John Steinbeck had always seemed a little forbidding from a distance, but here was a book about a guy driving cross-country with his poodle. You couldn’t get much more approachable than that. The book went down in one gulp, and when we came back from the beach, I took my sunburned self to Schiller’s (Shiller’s?) and inspected the long white rack of Steinbeck paperbacks put out by Bantam. I started with The Long Valley, and each week thereafter (continuing after school started again) I would make the pilgrimmage to pick out a new Steinbeck. I held back from the biggies, The Grapes of Wrath and East of Eden, for a while, which is how I got to discover such neglected titles as The Pastures of Heaven and Cannery Row.

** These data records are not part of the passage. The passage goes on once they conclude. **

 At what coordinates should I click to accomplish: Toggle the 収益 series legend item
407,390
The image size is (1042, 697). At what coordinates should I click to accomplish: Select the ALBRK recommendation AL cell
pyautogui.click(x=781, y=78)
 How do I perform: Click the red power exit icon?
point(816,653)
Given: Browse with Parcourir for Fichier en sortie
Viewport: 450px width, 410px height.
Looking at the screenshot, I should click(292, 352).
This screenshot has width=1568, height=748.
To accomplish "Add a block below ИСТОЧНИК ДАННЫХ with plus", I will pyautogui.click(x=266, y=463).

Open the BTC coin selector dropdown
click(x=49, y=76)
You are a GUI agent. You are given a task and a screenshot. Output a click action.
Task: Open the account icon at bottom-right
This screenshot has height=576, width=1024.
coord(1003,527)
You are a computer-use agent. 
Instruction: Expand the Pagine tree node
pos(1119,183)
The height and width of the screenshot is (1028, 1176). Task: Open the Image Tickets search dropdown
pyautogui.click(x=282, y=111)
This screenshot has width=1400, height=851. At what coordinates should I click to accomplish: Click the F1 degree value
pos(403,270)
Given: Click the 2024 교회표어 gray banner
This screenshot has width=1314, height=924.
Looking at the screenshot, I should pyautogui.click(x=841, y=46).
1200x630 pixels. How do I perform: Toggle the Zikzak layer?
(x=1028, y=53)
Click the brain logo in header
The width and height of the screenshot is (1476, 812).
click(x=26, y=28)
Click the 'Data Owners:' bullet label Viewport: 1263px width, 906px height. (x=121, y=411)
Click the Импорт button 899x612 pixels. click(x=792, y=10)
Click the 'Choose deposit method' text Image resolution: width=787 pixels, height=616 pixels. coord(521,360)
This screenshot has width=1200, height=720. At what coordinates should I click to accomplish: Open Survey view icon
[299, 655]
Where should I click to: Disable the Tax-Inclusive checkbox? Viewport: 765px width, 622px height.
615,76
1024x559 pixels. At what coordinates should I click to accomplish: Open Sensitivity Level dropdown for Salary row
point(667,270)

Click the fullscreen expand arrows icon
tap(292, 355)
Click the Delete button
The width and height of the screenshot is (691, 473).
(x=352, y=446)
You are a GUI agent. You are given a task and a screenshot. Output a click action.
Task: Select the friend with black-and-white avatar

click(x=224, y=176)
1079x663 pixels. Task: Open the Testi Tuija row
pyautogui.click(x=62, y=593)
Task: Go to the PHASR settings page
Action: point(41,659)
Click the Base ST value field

The next summer, as I finished up Steinbeck (Burning Bright — couldn’t make heads or tails of it) I decided to try Hemingway. First The Old Man and the Sea — I’d seen the Spencer Tracy film, and it was obvious the story would be pretty reader-friendly. Then A Farewell to Arms, which has one of the most wonderful opening lines of any novel. It also has a doomed love affair, and since I was deep into my Sorrows of Young Werther period, that definitely rang a bell. I started For Whom the Bell Tolls during a visit to Darlington Lake, and I can still remember lying on my towel, hearing the wind in the upper branches of trees in New Jersey while reading about Robert Jordan in a pine forest, listening to the wind rustle the upper branches of trees in Spain.

And let me tell you, I got the oddest feeling that I had a secret accomplice in this project. When I started burrowing through Steinbeck, the shelf with his books became longer over the weeks, and obscure titles like Once There Was a War cropped up just when I thought I would have to order them through the mail. Somebody at that store was paying attention and placing stock orders without making too big a deal of it or even calling out to me. He was talking to me through the books. I am convinced of this.

Shiller’s (Schiller’s?) Books is gone, but there are still plenty of others like it. They can be a little hard to find, but finding them is worth the effort. You can get a lot of things through the big box stores, but you can’t get a silent conversation through books.

4 thoughts on “The silent conversation

  1. Joseph Zitt says:

    Ahem. Big Box Worker Guy here saying that the silent conversations can and do happen. When we see a pattern of things selling, we try to run with it, as long as the Powers That Be actually act on our stocking requests. And I do have things that I order knowing that particular customers will be interested in them.

    Many of us have worked and will work in smaller stores, and some have second jobs in other bookstores. We’re the same people you see in the small stores, just working in somewhat different conditions. The details in our work may just be a bit harder to see in a large store.

    (And for some reason I had thought that you grew up in Cinnaminson…)

  2. Steven Hart says:

    Well, if you blogged more often (hint) we’d know all about your hand-selling techniques. You might even get a raise out of it.

    (Cinnaminson came just before college.)

  3. Fred Kiesche says:

    Good one! I will say that I have had “silent conversations” at the big boxes and even verbal conversations, but it takes a heck of a lot longer. I’ve been shopping at the same B&N for several years now and they are only now starting to recognize me as a regular–and this place has pretty darn stable sales reps, so it isn’t like a lot of turnover is involved.

    Nothing will ever beat a certain “silent conversation” involving JZ, Cheapo Thrills and the purchase of a record or two over a few days.

  4. I greatly enjoyed reading this post. I too remember when Sam Goody’s was a real record store (I wrote about it not long ago on my blog). Thanks for bringing back the names of the bookstores. I never would’ve remembered the name of Atlantic Cards and Gifts. The big bookstore (I’m almost certain) was Schiller’s with a “c,” and I remember its back wall as an intro to the possibilities of literature. I remember too when it began to decline, with large areas devoted to remaindered books, calendars, toys, and so on.

    Do you by any chance remember Womrath’s in Hackensack?